The online-only retailer released its preliminary Q1 revenue and says it intends to spend money to counter slowing customer growth.

(Bloomberg)—Zalando SE forecast first-quarter operating profit will miss analysts’ expectations amid intensifying competition between European retailers and Amazon.com Inc. for a bigger share of Europe’s e-commerce market.

Revenue in the first quarter increased 22%-24% to 971 million to 987 million euros ($1.04 billion to $1.06 billion) from 796.1 million in Q1 2016, Zalando said Wednesday in releasing preliminary first-quarter 2017 results.

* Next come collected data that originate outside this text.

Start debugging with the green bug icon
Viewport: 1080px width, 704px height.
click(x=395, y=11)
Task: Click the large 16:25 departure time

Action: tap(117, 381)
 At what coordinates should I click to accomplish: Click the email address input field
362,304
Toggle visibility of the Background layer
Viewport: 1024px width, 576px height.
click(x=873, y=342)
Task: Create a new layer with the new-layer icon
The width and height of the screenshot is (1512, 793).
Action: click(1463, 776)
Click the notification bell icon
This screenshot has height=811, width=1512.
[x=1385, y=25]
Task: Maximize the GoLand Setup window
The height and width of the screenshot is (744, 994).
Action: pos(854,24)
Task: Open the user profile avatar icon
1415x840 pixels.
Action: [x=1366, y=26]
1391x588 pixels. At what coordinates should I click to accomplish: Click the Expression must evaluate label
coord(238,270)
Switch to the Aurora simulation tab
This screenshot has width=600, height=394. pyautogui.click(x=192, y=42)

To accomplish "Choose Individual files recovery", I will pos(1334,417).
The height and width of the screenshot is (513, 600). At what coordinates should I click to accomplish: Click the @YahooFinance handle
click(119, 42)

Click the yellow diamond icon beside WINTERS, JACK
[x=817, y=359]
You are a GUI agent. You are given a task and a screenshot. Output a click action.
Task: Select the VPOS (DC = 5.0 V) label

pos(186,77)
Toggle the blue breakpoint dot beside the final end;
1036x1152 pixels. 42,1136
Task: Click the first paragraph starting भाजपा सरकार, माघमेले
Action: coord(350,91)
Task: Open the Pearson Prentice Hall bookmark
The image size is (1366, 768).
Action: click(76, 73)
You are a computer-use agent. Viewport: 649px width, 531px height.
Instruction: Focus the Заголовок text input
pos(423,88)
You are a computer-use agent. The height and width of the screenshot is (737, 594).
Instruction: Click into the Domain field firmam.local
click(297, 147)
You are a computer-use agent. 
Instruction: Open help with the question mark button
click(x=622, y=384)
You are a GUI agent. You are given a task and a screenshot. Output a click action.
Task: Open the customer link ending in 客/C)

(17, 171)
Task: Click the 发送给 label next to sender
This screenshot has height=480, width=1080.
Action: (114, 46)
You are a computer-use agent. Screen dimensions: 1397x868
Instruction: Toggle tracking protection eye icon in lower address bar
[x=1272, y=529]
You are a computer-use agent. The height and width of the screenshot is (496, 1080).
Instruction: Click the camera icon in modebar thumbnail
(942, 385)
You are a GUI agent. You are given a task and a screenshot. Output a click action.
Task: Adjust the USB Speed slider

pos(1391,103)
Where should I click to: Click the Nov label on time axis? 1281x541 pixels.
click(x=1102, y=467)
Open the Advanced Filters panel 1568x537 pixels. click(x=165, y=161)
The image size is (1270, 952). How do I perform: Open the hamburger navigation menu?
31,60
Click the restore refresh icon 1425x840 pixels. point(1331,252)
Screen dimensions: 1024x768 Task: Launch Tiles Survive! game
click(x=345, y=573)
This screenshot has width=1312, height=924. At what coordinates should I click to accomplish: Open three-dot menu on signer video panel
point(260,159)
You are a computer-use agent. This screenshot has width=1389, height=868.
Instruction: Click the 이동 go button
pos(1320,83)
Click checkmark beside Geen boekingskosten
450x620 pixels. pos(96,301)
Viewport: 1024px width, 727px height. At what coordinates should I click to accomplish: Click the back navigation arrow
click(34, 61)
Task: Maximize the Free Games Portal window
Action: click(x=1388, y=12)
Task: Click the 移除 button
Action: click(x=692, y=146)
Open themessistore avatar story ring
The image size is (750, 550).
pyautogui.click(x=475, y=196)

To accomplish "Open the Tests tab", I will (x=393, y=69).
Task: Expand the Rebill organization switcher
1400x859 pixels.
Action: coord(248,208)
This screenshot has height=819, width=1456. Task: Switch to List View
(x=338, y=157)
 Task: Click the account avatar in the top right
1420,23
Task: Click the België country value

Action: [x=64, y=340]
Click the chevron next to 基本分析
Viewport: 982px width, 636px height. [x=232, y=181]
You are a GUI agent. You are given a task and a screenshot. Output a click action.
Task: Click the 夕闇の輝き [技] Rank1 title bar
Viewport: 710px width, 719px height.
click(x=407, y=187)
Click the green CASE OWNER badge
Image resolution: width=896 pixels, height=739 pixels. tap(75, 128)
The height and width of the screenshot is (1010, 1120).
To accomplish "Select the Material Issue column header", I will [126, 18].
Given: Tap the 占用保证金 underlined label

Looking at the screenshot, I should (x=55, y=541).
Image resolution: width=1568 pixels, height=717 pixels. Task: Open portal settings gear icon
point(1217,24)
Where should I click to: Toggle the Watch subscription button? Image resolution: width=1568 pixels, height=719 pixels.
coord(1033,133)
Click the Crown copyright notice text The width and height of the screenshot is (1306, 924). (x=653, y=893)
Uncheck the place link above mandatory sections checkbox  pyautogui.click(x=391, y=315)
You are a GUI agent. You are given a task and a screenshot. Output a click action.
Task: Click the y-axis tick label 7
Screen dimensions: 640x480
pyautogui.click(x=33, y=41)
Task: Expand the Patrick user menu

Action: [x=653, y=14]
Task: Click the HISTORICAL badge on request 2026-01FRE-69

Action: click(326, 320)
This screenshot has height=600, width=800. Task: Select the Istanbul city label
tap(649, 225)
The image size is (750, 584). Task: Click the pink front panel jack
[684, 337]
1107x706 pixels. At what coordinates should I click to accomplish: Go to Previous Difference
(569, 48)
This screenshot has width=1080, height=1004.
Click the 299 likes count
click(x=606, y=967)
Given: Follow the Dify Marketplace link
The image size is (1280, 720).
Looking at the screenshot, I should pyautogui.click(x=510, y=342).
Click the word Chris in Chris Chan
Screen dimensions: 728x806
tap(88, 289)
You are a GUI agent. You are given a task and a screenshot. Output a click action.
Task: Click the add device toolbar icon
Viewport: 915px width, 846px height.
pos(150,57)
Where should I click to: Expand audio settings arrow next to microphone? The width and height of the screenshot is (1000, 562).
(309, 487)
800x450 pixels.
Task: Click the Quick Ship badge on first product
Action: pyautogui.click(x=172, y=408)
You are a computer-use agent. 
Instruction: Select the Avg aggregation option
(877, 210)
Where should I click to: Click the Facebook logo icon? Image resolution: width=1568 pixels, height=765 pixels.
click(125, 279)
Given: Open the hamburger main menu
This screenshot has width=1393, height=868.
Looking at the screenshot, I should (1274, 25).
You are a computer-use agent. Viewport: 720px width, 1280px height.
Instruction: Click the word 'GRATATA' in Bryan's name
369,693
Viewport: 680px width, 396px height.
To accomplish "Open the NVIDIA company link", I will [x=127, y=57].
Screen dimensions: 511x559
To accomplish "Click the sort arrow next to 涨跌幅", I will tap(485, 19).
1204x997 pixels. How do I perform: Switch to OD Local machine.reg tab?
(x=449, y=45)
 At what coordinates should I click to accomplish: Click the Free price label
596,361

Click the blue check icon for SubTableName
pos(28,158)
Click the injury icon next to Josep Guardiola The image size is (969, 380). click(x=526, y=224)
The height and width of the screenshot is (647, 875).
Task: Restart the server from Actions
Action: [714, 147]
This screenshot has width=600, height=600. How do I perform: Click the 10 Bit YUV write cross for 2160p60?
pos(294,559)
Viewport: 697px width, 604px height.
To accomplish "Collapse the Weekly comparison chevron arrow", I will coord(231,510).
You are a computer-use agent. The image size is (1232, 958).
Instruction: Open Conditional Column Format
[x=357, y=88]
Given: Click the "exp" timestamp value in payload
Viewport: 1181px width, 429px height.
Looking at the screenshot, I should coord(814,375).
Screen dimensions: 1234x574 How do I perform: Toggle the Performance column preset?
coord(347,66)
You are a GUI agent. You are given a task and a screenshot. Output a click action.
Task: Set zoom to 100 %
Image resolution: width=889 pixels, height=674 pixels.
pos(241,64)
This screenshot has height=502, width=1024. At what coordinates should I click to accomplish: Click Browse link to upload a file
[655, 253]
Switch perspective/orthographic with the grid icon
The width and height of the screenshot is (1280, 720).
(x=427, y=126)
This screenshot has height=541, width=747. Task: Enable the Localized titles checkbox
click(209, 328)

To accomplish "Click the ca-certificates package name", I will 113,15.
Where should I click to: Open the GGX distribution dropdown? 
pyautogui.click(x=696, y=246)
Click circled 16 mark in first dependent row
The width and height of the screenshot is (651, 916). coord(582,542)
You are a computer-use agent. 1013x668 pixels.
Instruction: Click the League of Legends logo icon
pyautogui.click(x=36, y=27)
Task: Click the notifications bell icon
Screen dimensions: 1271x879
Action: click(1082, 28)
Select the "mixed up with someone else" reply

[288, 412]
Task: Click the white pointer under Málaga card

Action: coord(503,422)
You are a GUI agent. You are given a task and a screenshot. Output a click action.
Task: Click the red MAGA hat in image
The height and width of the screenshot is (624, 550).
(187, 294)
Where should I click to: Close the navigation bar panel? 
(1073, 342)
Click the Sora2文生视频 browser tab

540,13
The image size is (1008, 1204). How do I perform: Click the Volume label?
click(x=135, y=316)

Full financial figures for Q1 will be released May 9.

Shares of the German online-only fashion retailer, No. 7 in the Internet Retailer 2016 Europe 500, fell as much as 5.8% Wednesday after its forecast for 10 million euros to 30 million euros in adjusted operating profit fell short of the consensus analyst estimate of 32.7 million euros.

Online incursions by retailers such as Inditex SA’s Zara (No. 50 in the Europe 500) and Hennes & Mauritz AB (No. 77) are increasing competition in the 46 billion-euro ($49 billion) European e-commerce market, where the biggest players are still dwarfed by Amazon (No. 1).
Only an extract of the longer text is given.